Books | NEW YORK Interview with Douglas Rushkoff
-As a child what did you want to become? (profession-wise)
A medical doctor and a theater director; I saw them as the same profession - figuring out what makes something “alive.”
-In which town did you grow up? A few. I guess Larchmont, New York.
-Do you think your background influences your current style? If so, what specific element in your background is most pervasive in influencing your current style?
Depends what you mean by style. I think having gone to a college as conservative as Princeton influenced my style. They were all conservative and preppy, so I became radicalized. I don’t think I would have become a member of the counterculture had I not had such a conservative background to rebel against.
-What inspires you in the job of being an author, teacher and documentarian?
I am inspired by the access to people’s brains.

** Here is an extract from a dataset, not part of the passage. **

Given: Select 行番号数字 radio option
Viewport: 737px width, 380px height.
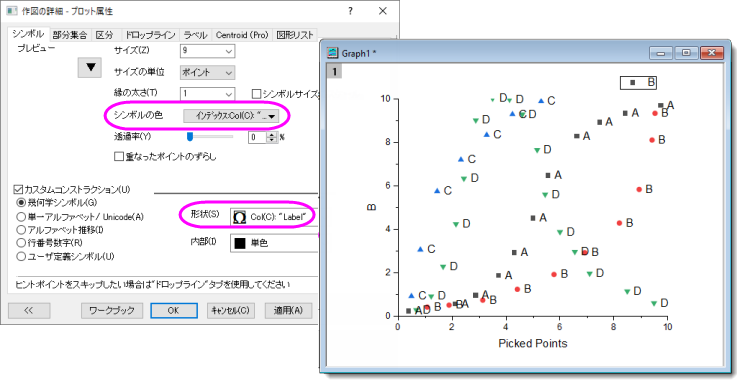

I am inspired by the opportunity to find out about anything I want to learn about - all for the price of sharing what I’ve found with other people.
-Do you have any other creative ambitions or dreams to which you aspire?
Not really. I’ve gotten to do more than I thought I would. (Although,) I might like to make a TV show - some kind of science fiction or strangeness on television. Push that medium as it hasn’t been pushed since the days of the Twilight Zone. And I’d like to figure out a way for the human species to continue another century or so. I am bummed about how highly probable it is that we’ll kill ourselves off in my daughter’s lifetime. Or shortly there after.
-Which basic elements of creativity did your family teach you?
That it was okay to have a personal vision. And that people who attack it may have reasons that have nothing to do with me.
-How did you get the idea for writing your latest book?
The latest is really Life Inc. And what gave me the idea to write that one was the fact that people look at money as if it were real. They believe in it, like it’s some pre-existing condition, or as if it were invented to help us do commerce and transactions. I realized that no one - almost no one, and certainly no one in banking - had any idea who invented the particular kind of
money we use, why they invented it and what it is for. I realized people were rather powerless to understand the economic crisis occurring all around them or to see it as the tremendously positive opportunity it is.
-Do you have a favorite writer or documentarian?
I don’t know about favorites. I like Robert Anton Wilson. I like Jonathan Lethem and Walter Kirn. Ken Kesey, James Joyce, Thomas Pynchon. Beckett. As for documentary-makers, Adam Curtis definitely keeps me awake.
-Are you ever afraid you will run out of inspiration and creativity in your job?
I don’t know. I am afraid of a lot of things, I guess. That isn’t one of them. I figure if I run out of creativity, I’ll do something else or work to promote someone else’s creativity. It’s not so very important to me at this point that the stuff that happens is somehow my own.
-What is the most difficult thing in your job? Working alone.
-What is the most fun part in your job? Doing a talk and seeing people get it.
-Do you expect your way of creating books and documentaries to change in the future?
Well, it’s changed in the past, so I don’t see why it won’t change in the future, too. It’s always changing. My first book was typed on a typewriter. The next three were on computer, but the publishers only accepted print outs. I just did an Indie book, Program or Be Programmed, with an Indie publisher. But the next one will be with Penguin. I’ve shot movies on film, on tape and on disk. With $200,000 cameras and with $300 cameras. I think we all need to do what we do by any means necessary.
-Do you embrace the changes in the book industry regarding social media and technology influences?
Some of them. I don’t like being obliged to follow some online routine or prescription. But I do like the ability to reach my audience - or the people who I think *should* be my audience - by appearing on a blog or something. I don’t really like the book industry so very much, but I do like there being some barrier to entry. The tools have made it so easy for people to create big documents, (and with this ease) too many people seem to think they can write. Add to this the problem of smart editors being replaced by businessmen, and you get a publishing industry jammed up with shit. The only way out is to develop our sensibility as an audience, so that we become better at telling the difference.